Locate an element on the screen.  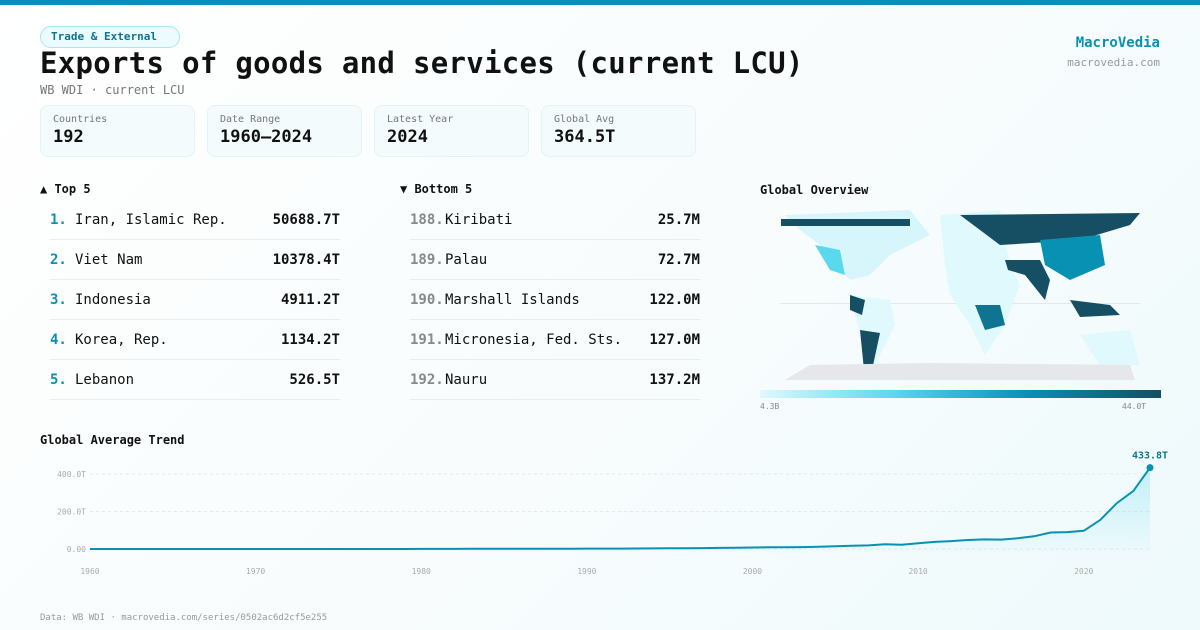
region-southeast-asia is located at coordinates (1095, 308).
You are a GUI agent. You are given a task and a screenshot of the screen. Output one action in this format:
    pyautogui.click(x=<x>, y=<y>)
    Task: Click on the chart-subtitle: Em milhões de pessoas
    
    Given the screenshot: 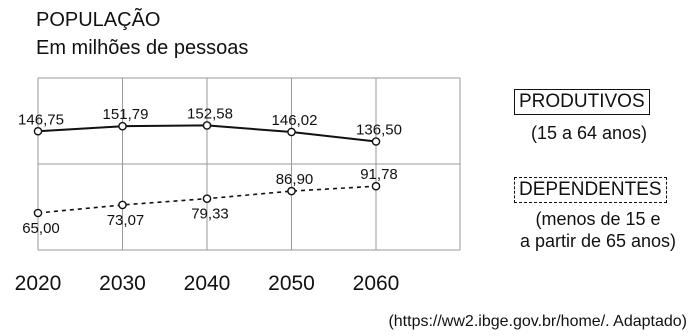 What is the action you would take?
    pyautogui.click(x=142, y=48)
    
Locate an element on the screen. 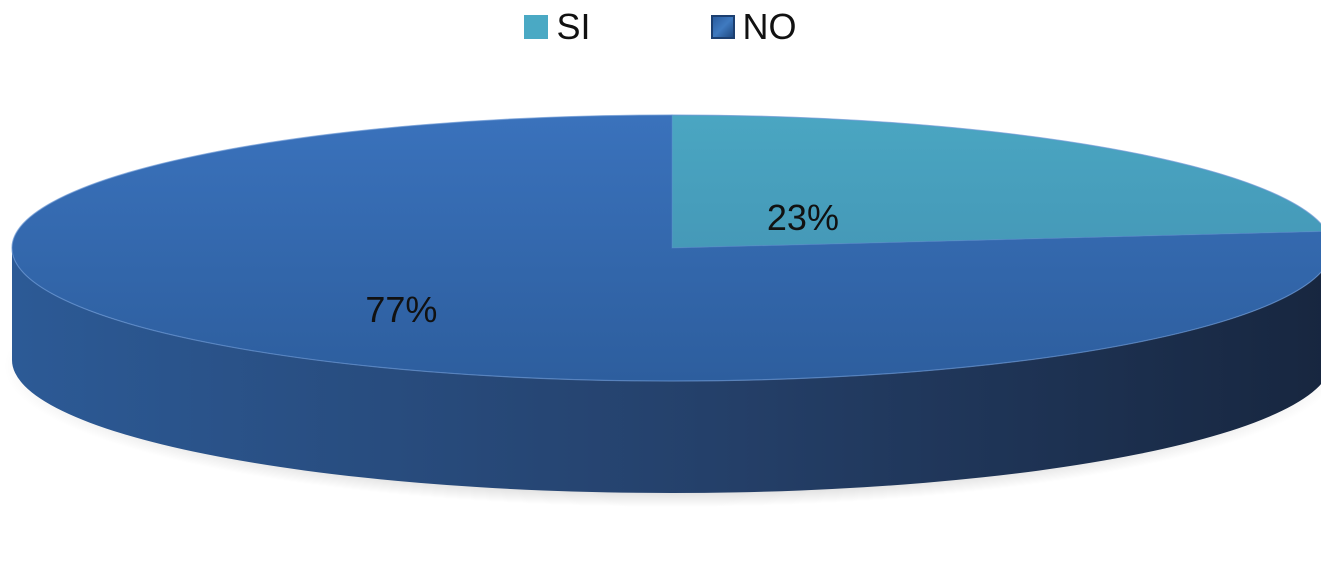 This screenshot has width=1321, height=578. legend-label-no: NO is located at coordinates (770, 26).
*****
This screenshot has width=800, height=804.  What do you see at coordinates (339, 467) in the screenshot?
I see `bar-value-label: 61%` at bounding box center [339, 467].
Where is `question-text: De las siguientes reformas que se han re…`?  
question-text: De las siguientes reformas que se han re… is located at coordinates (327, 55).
*****
(WORK INSTRUCTIONS): Starting at the line above that contains "This screenshot has width=800, height=804." and stopping after the line that contains "question-text: De las siguientes reformas que se han re… is", render those lines as a numbered list. Leave out any blank lines.

(SOLUTION FOR THIS PROBLEM):
1. This screenshot has width=800, height=804.  What do you see at coordinates (339, 467) in the screenshot?
2. I see `bar-value-label: 61%` at bounding box center [339, 467].
3. Where is `question-text: De las siguientes reformas que se han re…`?  
4. question-text: De las siguientes reformas que se han re… is located at coordinates (327, 55).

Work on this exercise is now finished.